Installation using PyPi

pip install FreeClimber

Download the script files (can be done with git clone if user is familiar with git or by directly downloading the .py files into a single folder)

Cloning the git repository:

cd <folder of interest>
git clone https://github.com/adamspierer/FreeClimber.git

NOTE: As of now, the platform itself is not callable as a module and these steps merely download the dependencies. The script files must be directly referenced when running the program. See our tutorial for usage instructions.

Test files

The example folder contains the video file used in the Tutorial. These files contain the video and resulting data and plot files are also included.

Inputs (by file suffix):

In ./example folder (main test file):

In ./example_other folder (additional test files):

Outputs (by file suffix):

Other outputs:

Video files were recorded in .h264 format (Raspberry Pi default) and can be incompatibile with certain media players. We recommend using VLC media player, though provide the .mp4 format as well. Nearly all common video file types should be compatible with FreeClimber, though ones that are not can be converted using FFmpeg.

Usage

The following is a general overview of the platform usage. For detailed instructions, please see our tutorial page.

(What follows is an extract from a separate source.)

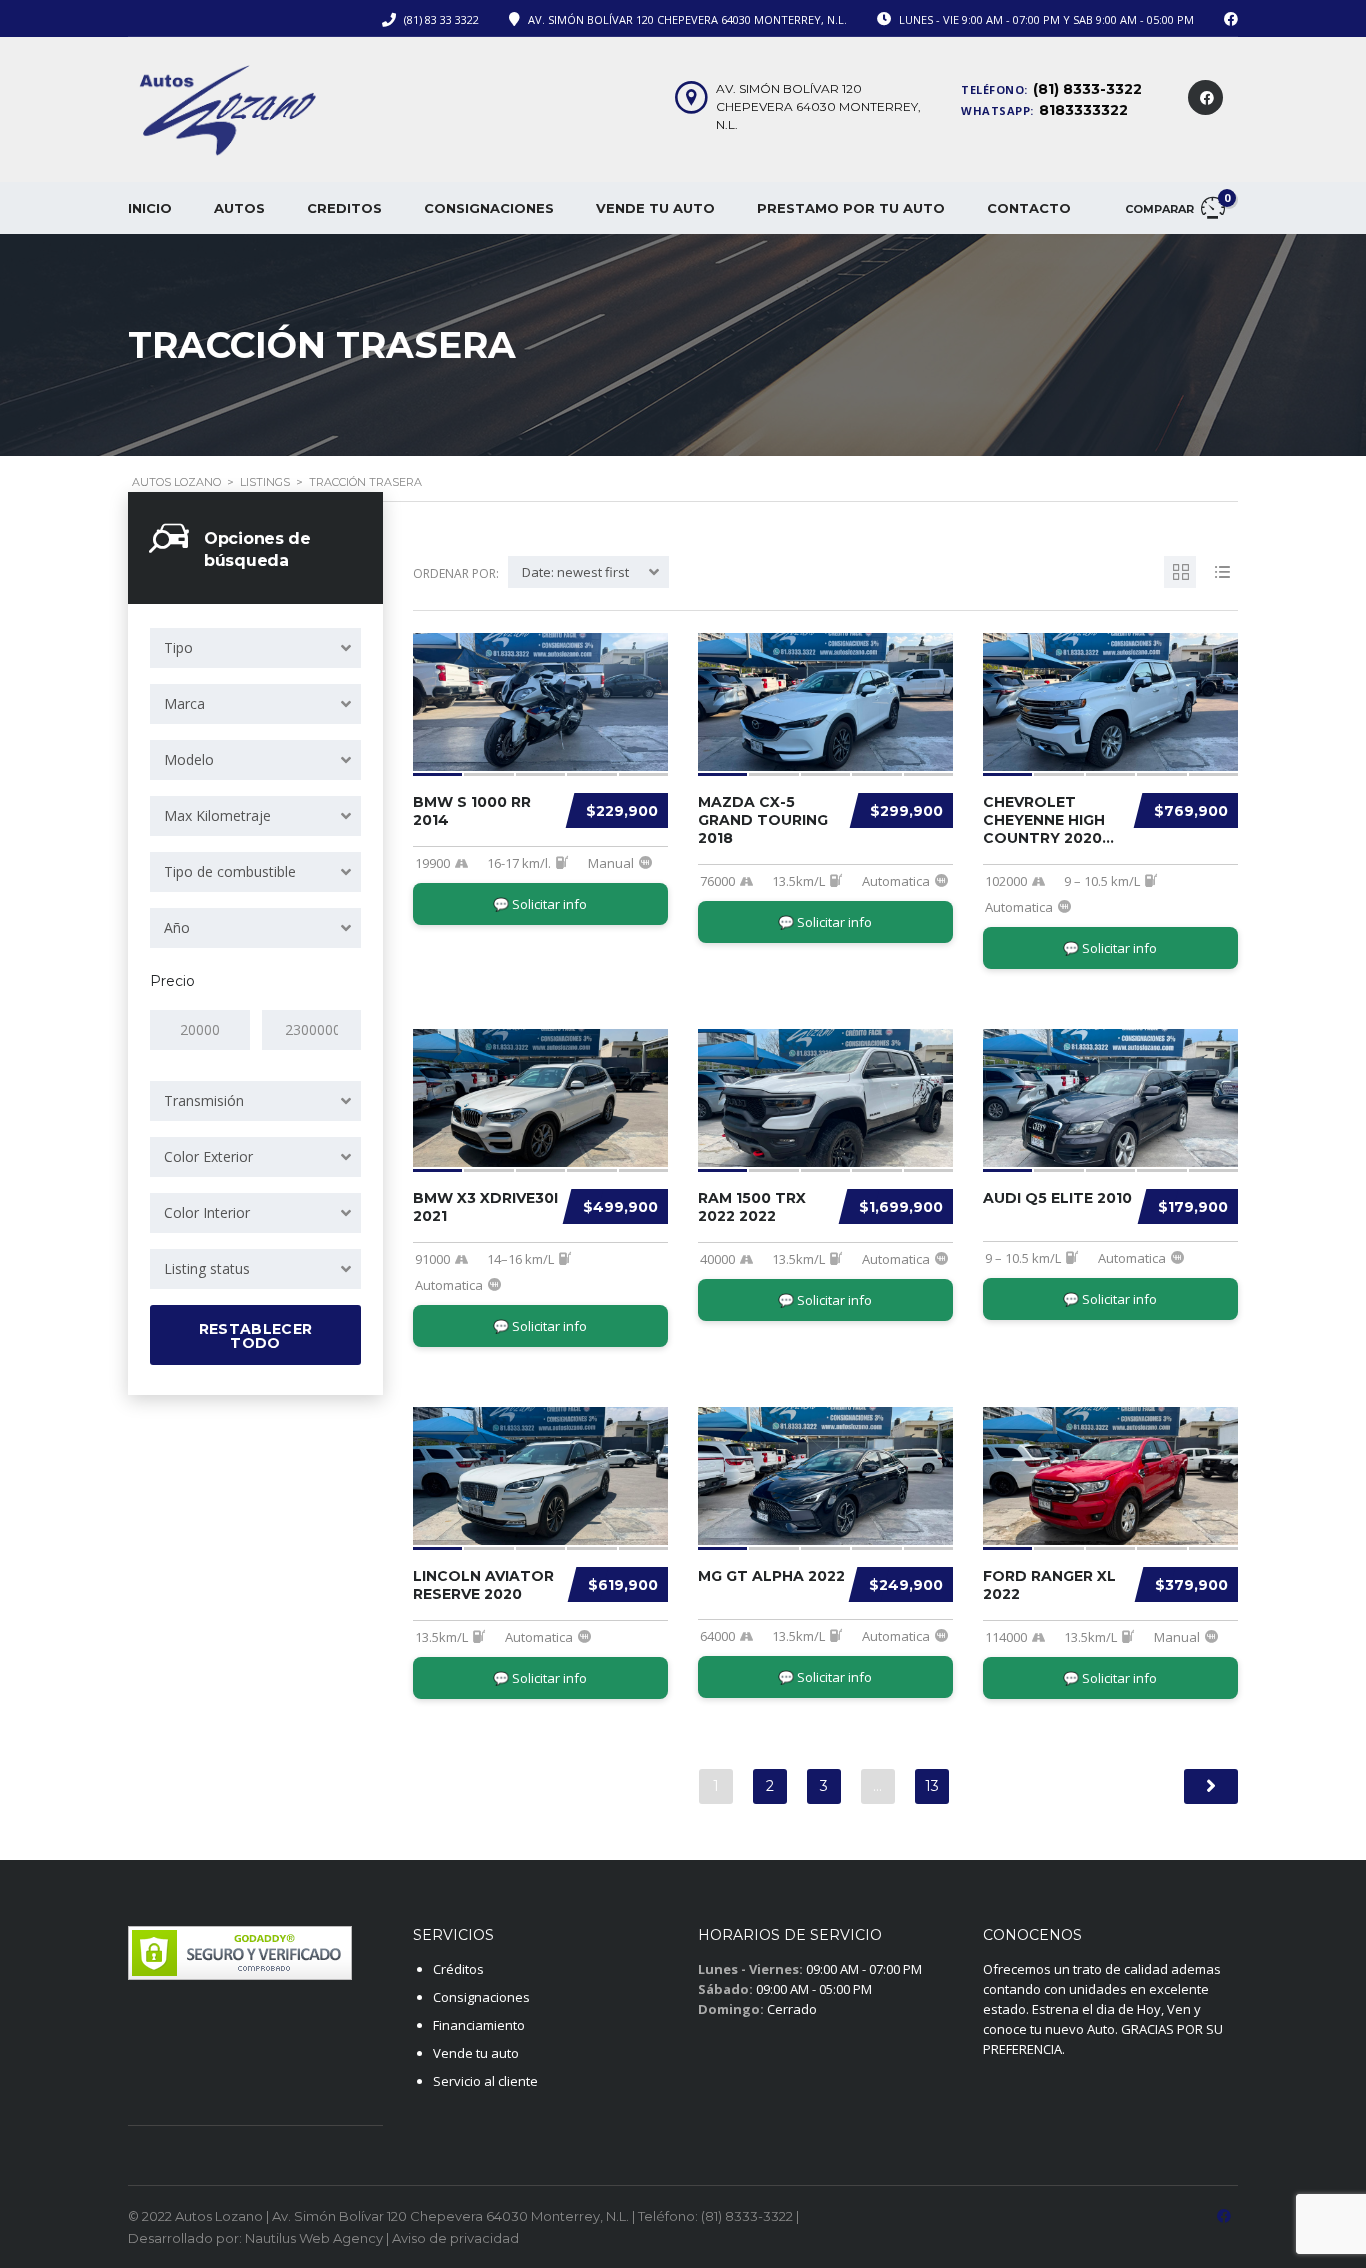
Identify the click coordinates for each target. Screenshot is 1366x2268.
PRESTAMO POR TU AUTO (851, 208)
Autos (239, 208)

Make sure the FreeClimber scripts are downloaded and in a folder on your computer. Navigate to the FreeClimber directory and type:

cd <path_to_FreeClimber>

To run from the GUI:

Specify a file path to a video after the --video_file flag.

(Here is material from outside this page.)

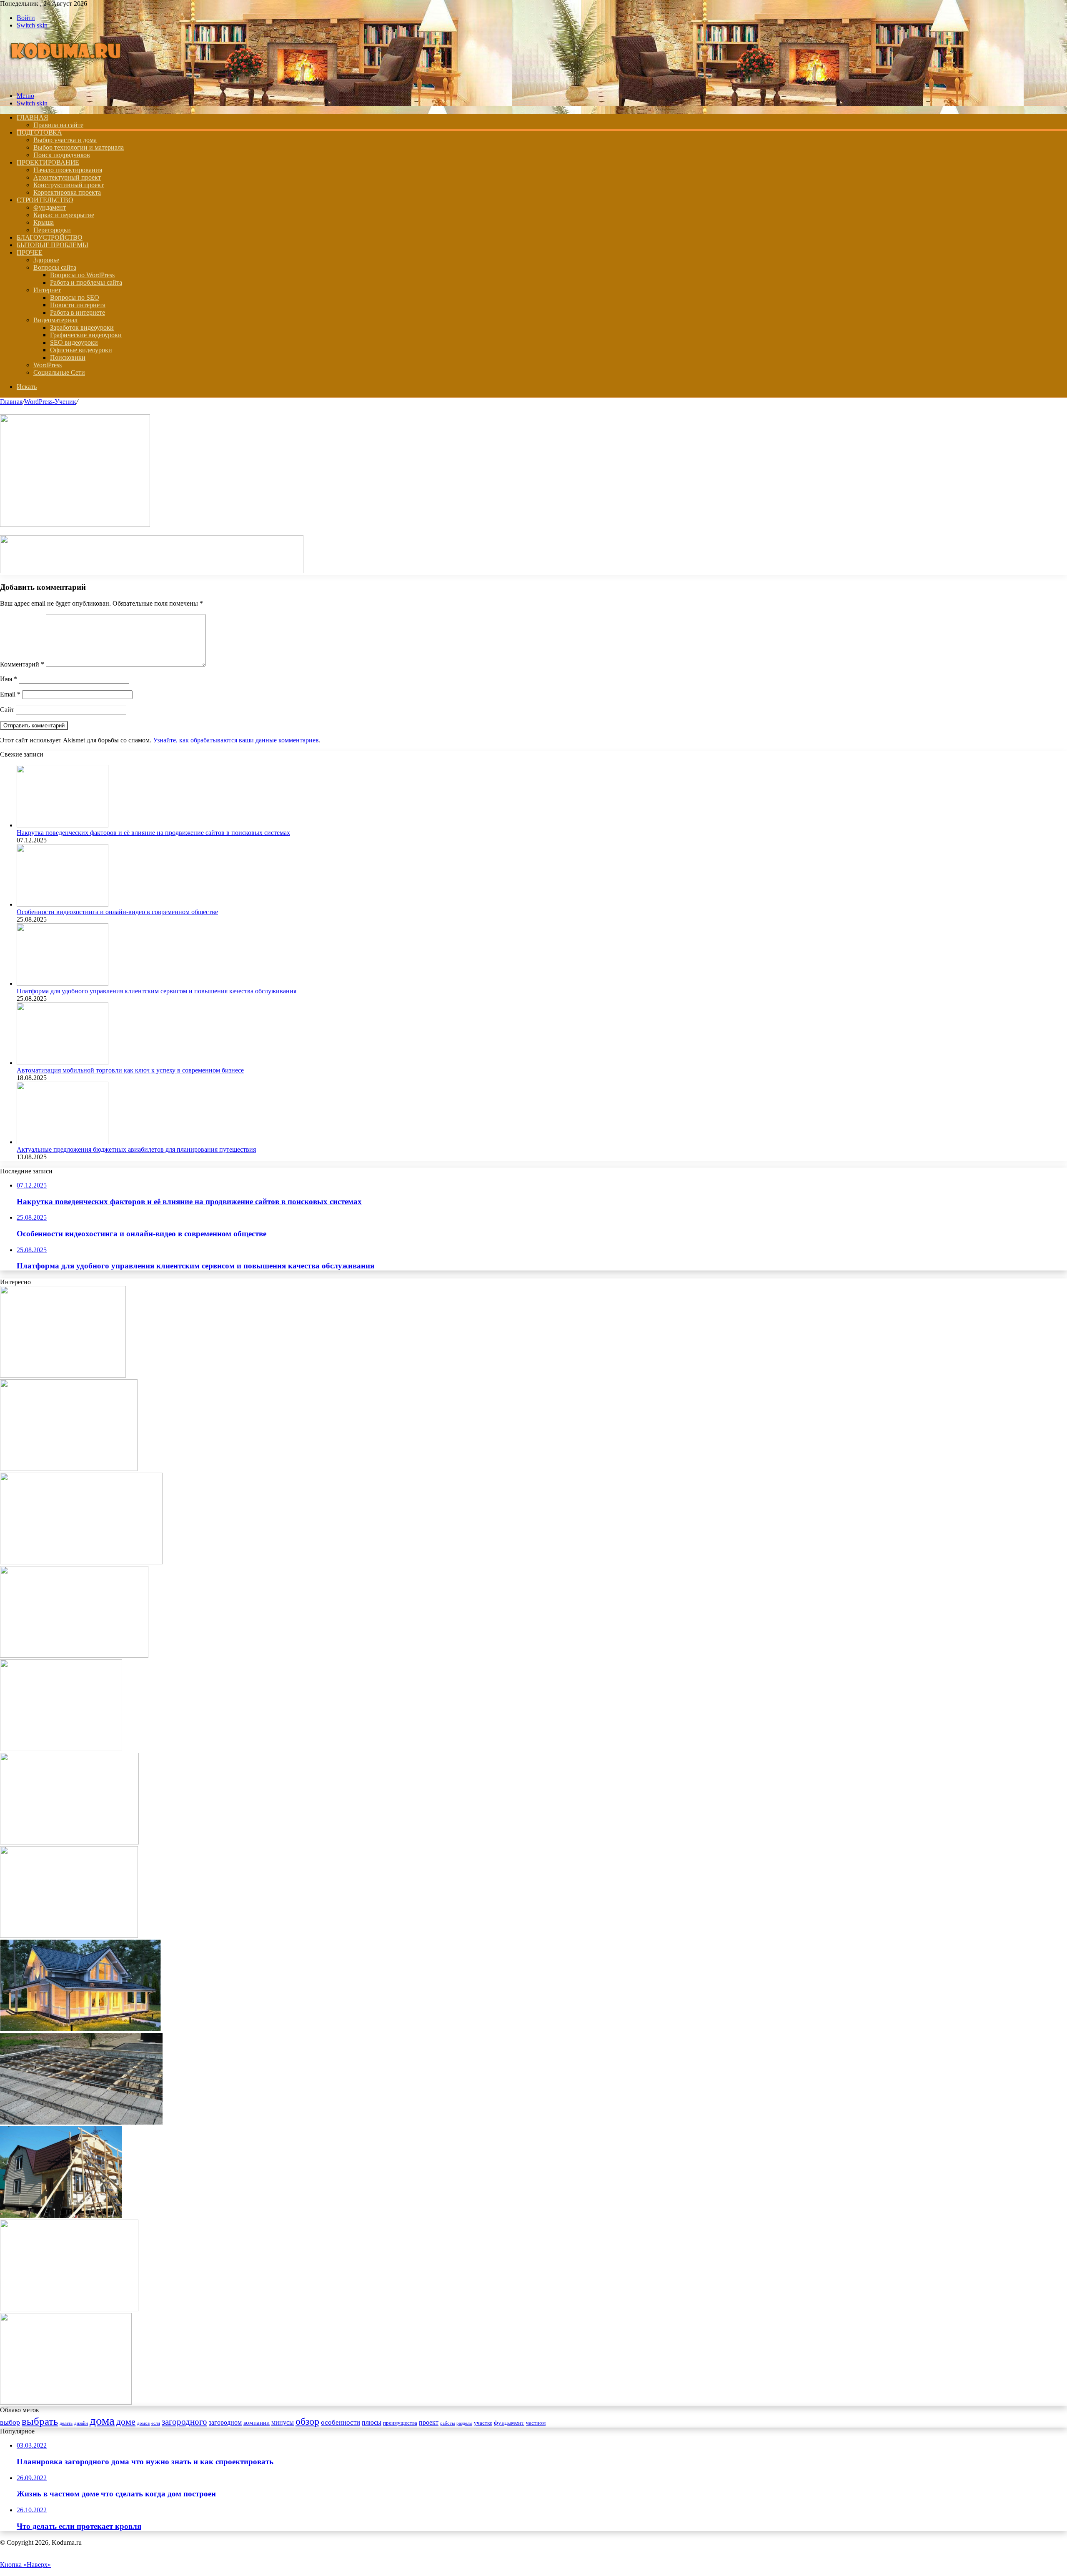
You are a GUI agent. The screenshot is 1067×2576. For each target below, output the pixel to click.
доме (125, 2421)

pythonw ./scripts/FreeClimber_gui.py --video_file ./example/<video_file.suffix>

To run from the command line:

Specify a file path to a configuration file after the --config_file flag.

python FreeClimber_main.py --config_file ./example/example.cfg

Code Structure/Overview

FreeClimber_gui.py - GUI wrapper for the detector.py script.

FreeClimber_main.py - Command line interface wrapper for the detector.py script.

detector.py - Contains the detector object, which is important for parsing the video file into a multi-dimensional numpy array (ndarray) and all the functions needed to get the data out.

example.cfg - A configuration file generated by the GUI or modified by the user from the provided example. It contains the detection parameters needed to run the program.

gather_files.py - Outputs a list of all files with a given suffix that can be used for customizing the files a user wants to process.

custom.prc - Output from gather_files.py, contains file paths that can be used to customize the files FreeClimber processes. File paths from the log/skipped.log file can also be copied and pasted into a similar file.

We encourage you to to visit our Tutorial page for a more thorough walk-through, description, and various caveats.

Version releases

0.4.0 - Fixed error with frame cropping and added additional variable compatibility checks.

0.3.2 - Release version for Journal of Experimental Biology

Deployment

This software has only been tested on a Mac OS X (Sierra 10.12.6) but is likely not limited to this OS.

Contributing

Contributors can fork from the repository and submit a pull request when modifications are ready. Please document the changes you made and any pertinent information that will help in our review of the changes.

Release History

We plan to release maintenance updates as needed, though we are unlikely to modify the platform's main functionality.

Citing this work

If you use FreeClimber in your work, please cite:

A.N. Spierer, D. Yoon, CT. Zhu, and DM. Rand. (2020) FreeClimber: Automated quantification of climbing performance in Drosophila. Journal of Experimental Biology. DOI: 10.1242/jeb.229377

License

This work is licensed under the MIT license.